Mais l’écriture est aussi musique et peinture ; elle est mouvement et accroche le tout-venant des heures, insensibles aux « variations » qui régissent les humeurs de la journée. Le dernier opus est explicite à cet égard et nous renvoie indifféremment au registre du rêve ou à celui du souvenir. « L’imparfait d’un portrait » (p. 27) nous offre un texte éclairant sur l’ambiguïté première de la démarche et nous conduit, par le plus court chemin, à la lecture d’un Journal qui rendra la sève des années 2010 à 2017…

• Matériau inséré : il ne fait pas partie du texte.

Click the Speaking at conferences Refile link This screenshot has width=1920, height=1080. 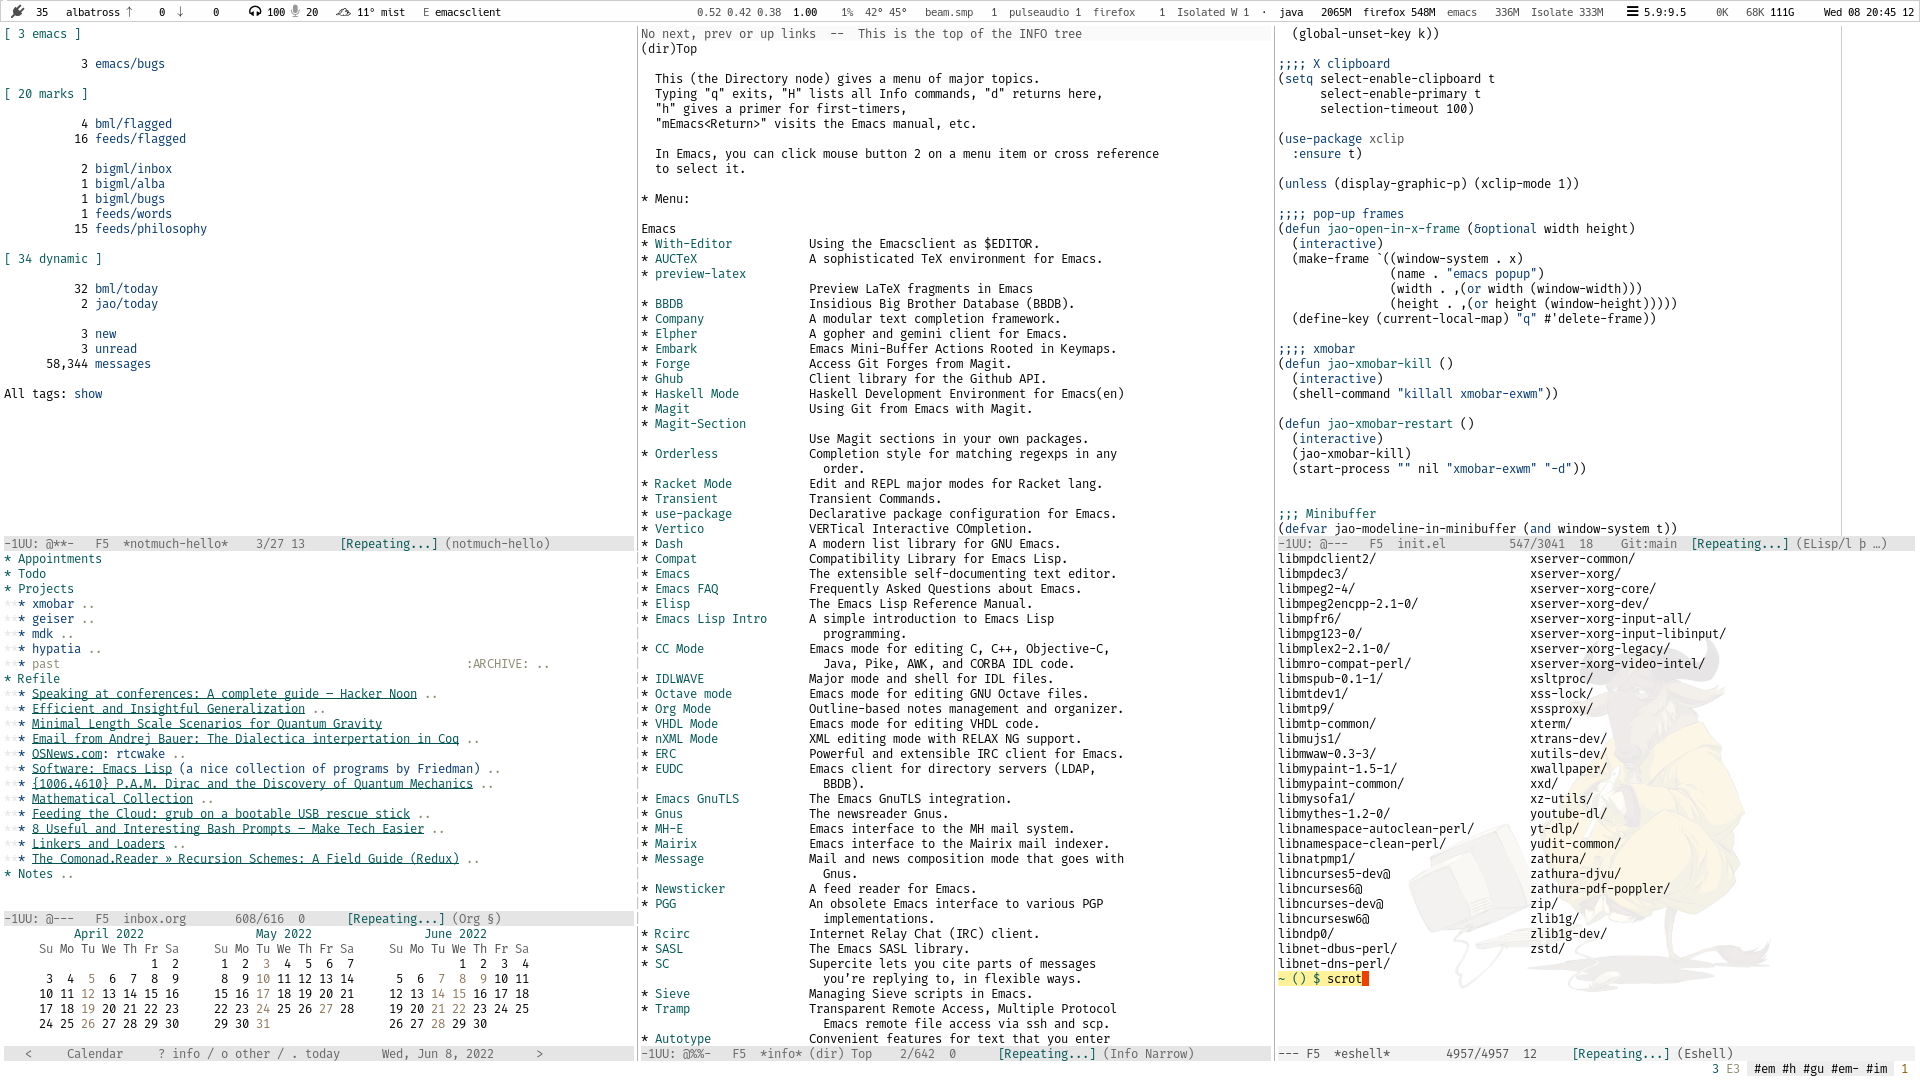coord(224,694)
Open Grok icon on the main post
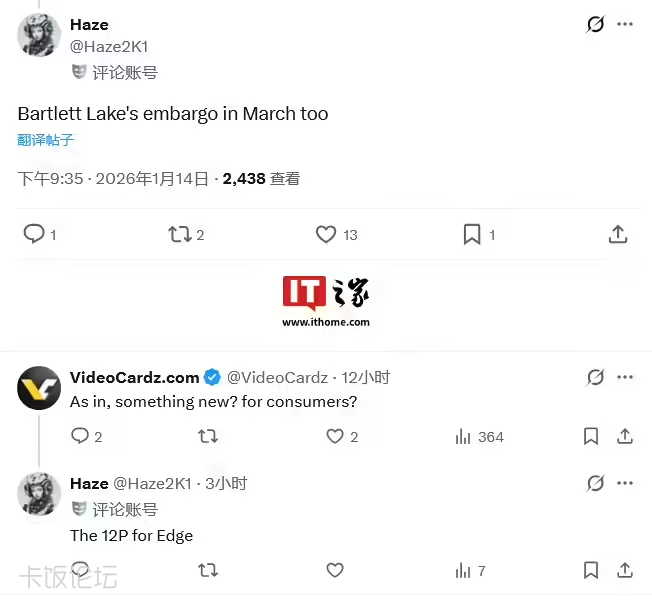 point(595,24)
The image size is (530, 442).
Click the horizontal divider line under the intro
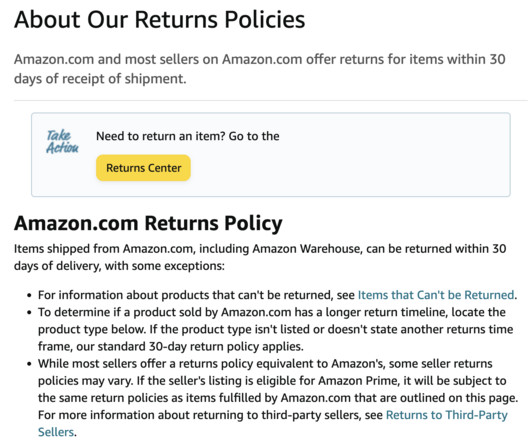(271, 100)
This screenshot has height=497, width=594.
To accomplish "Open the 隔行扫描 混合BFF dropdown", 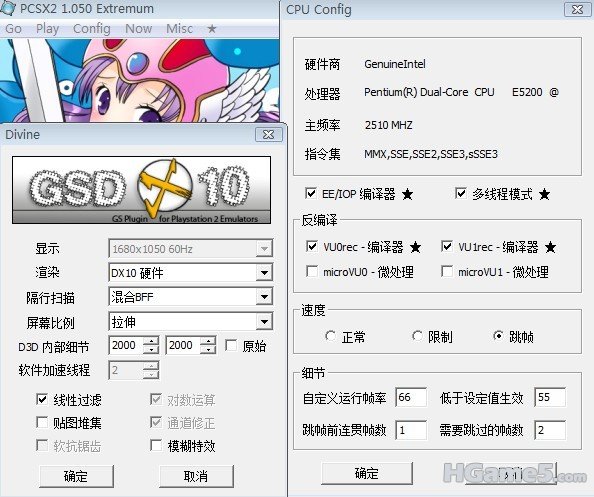I will coord(264,297).
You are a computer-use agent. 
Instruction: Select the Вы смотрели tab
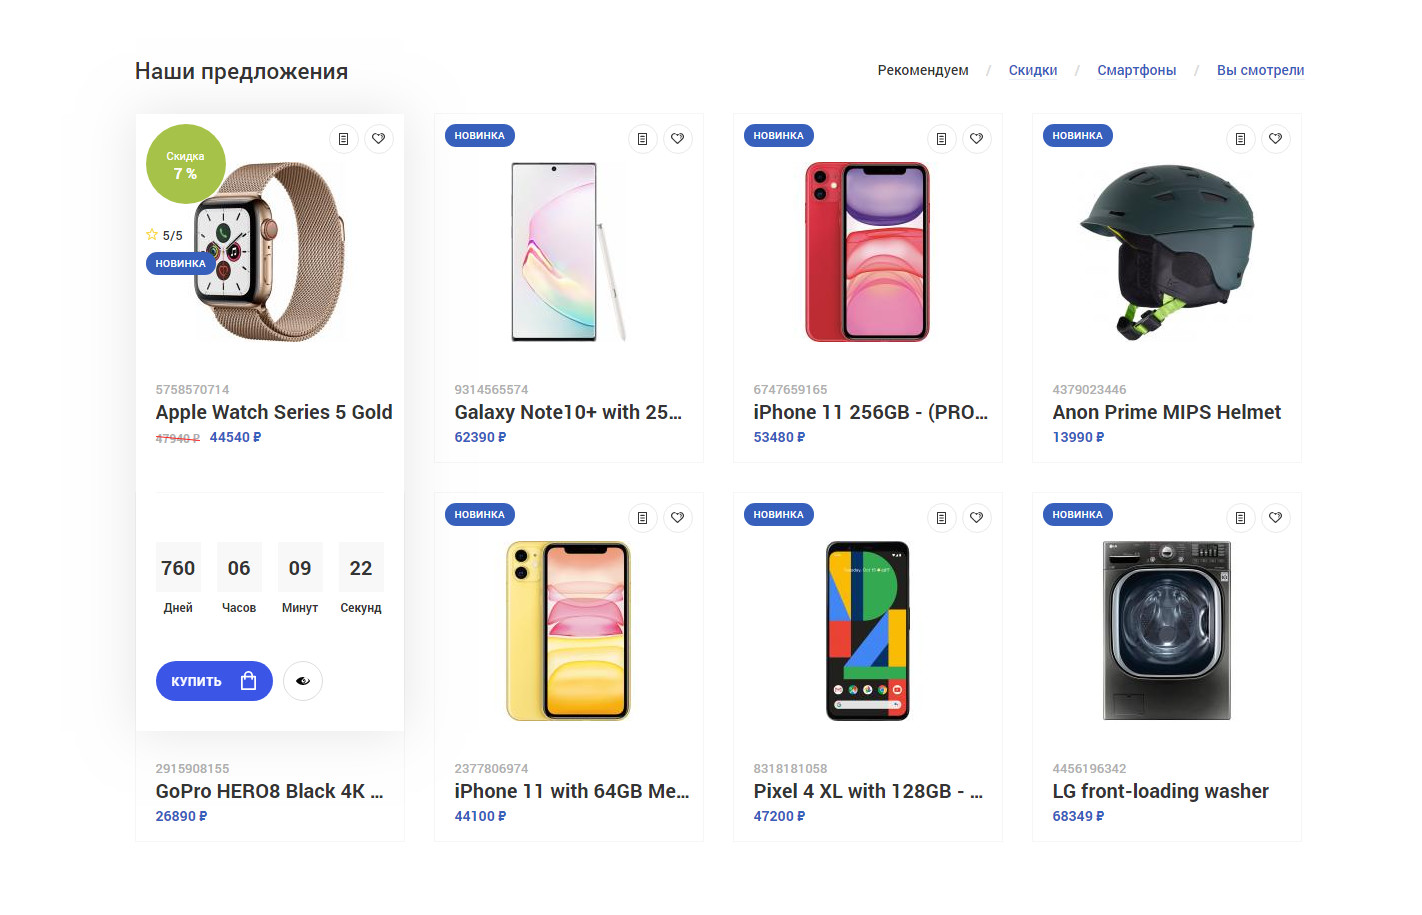1260,70
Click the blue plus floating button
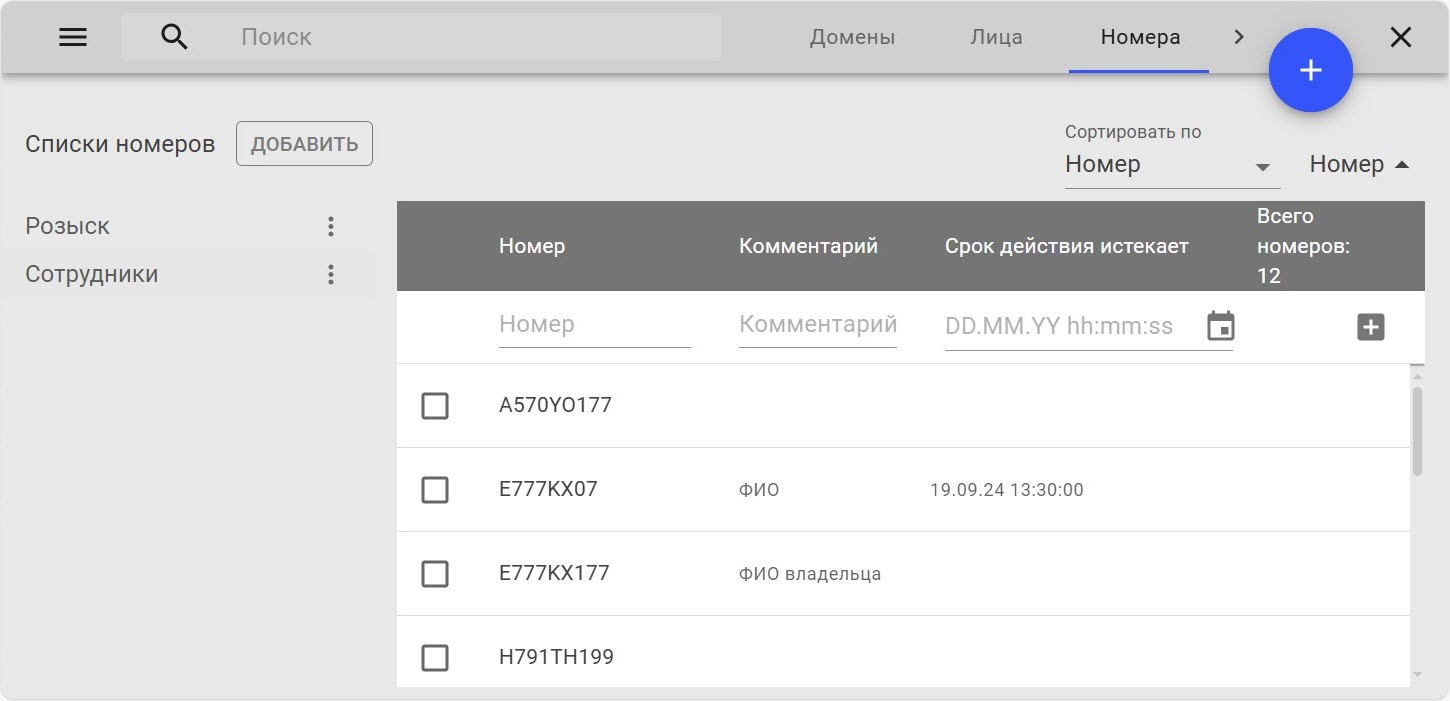The image size is (1450, 701). pyautogui.click(x=1310, y=70)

Passionnant de suivre le mouvement seul du hasard et pratiquer le contrepoint quand il le faut ! Monique Thomassettie n’a guère le temps de prendre du champ ; une nouvelle intuition coiffe la première et s’en remet à la découverte de l’instant. Mémoire-songe, le binôme évident, conçu par bribes comme le temps retrouvé : « Ce que S. Rey a dit en 1992 de ma peinture peut s’appliquer à mon écriture : « C’est du beau travail. Du cousu main. Du cousu cœur. » – que l’instrument de la main soit un stylo ou un clavier. » Je retiens à la page du 15 janvier 2011 : « Il me suffit de regarder en moi… » Et dix jours plus tard, l’ombre d’un regret : « Cette version de Brahms a perdu le romantisme pour chercher un dépouillement d’une abstraction plus mentale… » La roue tourne, n’arrête pas de tourner !
Le 3 novembre 2013 : « Rêve de cette nuit : le 20 et je ne sais plus quel chiffre : 28 ? 29 ? pour aller place Royale, je crois. » Plus proche de nous, le 2 mars 2017 : « France Bastia s’en est allée le 27 février. Je l’ai appris le lendemain. C’est comme si je perdais un membre de ma famille. » Et on se souvient de quelle manière (impromptue, ironique et tendre), France Bastia consignait ses belles heures… Entre le songe et la mémoire (parfois celle d’un songe), une incidente qui en dit long : « J’ai trop en moi, je ne m’y retrouve pas ! Mon sens est poétique. » (7 mars 2001). Sans oublier les champs récurrents du bonheur (famille, amour, lecture), le temps d’un aveu : « Mon père, scandalisé que je lise Lautréamont, jeta Les Chants de Maldoror dans la chaudière. » (7 mars 2001)…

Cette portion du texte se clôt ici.